**Problem statement**
A verbatim copy of every entry is required.
^^^^
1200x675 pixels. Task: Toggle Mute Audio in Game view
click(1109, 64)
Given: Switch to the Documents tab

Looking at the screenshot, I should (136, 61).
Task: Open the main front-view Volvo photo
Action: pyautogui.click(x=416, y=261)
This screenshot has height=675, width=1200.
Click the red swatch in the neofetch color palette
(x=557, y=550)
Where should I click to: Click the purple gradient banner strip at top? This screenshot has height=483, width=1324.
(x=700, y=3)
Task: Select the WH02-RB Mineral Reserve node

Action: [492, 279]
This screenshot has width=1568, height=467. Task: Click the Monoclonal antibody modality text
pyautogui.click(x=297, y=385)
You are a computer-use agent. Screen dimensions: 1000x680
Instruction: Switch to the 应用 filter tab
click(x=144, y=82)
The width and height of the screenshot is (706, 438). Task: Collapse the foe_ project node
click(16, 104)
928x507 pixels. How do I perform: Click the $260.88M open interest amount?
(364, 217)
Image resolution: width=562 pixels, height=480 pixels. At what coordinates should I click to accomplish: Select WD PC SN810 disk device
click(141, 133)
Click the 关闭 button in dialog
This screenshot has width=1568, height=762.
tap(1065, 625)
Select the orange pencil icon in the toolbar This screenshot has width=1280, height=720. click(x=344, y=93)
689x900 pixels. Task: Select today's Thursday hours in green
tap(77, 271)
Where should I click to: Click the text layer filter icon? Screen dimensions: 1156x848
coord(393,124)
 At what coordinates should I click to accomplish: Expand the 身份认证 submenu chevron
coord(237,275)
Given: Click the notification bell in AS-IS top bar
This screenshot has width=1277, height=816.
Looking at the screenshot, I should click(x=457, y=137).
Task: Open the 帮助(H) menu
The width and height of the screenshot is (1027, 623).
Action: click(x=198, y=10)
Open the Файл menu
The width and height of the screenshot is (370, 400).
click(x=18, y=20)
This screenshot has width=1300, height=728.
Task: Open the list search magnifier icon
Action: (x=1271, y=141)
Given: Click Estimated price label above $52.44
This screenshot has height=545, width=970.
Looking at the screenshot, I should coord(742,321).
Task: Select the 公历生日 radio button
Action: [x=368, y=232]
^^^^
**Solution below**
1200x675 pixels. Task: Toggle Mute Audio in Game view
click(1109, 64)
Given: Switch to the Documents tab

Looking at the screenshot, I should (136, 61).
Task: Open the main front-view Volvo photo
Action: pyautogui.click(x=416, y=261)
This screenshot has height=675, width=1200.
Click the red swatch in the neofetch color palette
(x=557, y=550)
Where should I click to: Click the purple gradient banner strip at top? This screenshot has height=483, width=1324.
(x=700, y=3)
Task: Select the WH02-RB Mineral Reserve node

Action: [492, 279]
This screenshot has width=1568, height=467. Task: Click the Monoclonal antibody modality text
pyautogui.click(x=297, y=385)
You are a computer-use agent. Screen dimensions: 1000x680
Instruction: Switch to the 应用 filter tab
click(x=144, y=82)
The width and height of the screenshot is (706, 438). Task: Collapse the foe_ project node
click(16, 104)
928x507 pixels. How do I perform: Click the $260.88M open interest amount?
(364, 217)
Image resolution: width=562 pixels, height=480 pixels. At what coordinates should I click to accomplish: Select WD PC SN810 disk device
click(141, 133)
Click the 关闭 button in dialog
This screenshot has width=1568, height=762.
tap(1065, 625)
Select the orange pencil icon in the toolbar This screenshot has width=1280, height=720. click(x=344, y=93)
689x900 pixels. Task: Select today's Thursday hours in green
tap(77, 271)
Where should I click to: Click the text layer filter icon? Screen dimensions: 1156x848
coord(393,124)
 At what coordinates should I click to accomplish: Expand the 身份认证 submenu chevron
coord(237,275)
Given: Click the notification bell in AS-IS top bar
This screenshot has width=1277, height=816.
Looking at the screenshot, I should click(x=457, y=137).
Task: Open the 帮助(H) menu
The width and height of the screenshot is (1027, 623).
Action: click(x=198, y=10)
Open the Файл menu
The width and height of the screenshot is (370, 400).
click(x=18, y=20)
This screenshot has width=1300, height=728.
Task: Open the list search magnifier icon
Action: (x=1271, y=141)
Given: Click Estimated price label above $52.44
This screenshot has height=545, width=970.
Looking at the screenshot, I should coord(742,321).
Task: Select the 公历生日 radio button
Action: [x=368, y=232]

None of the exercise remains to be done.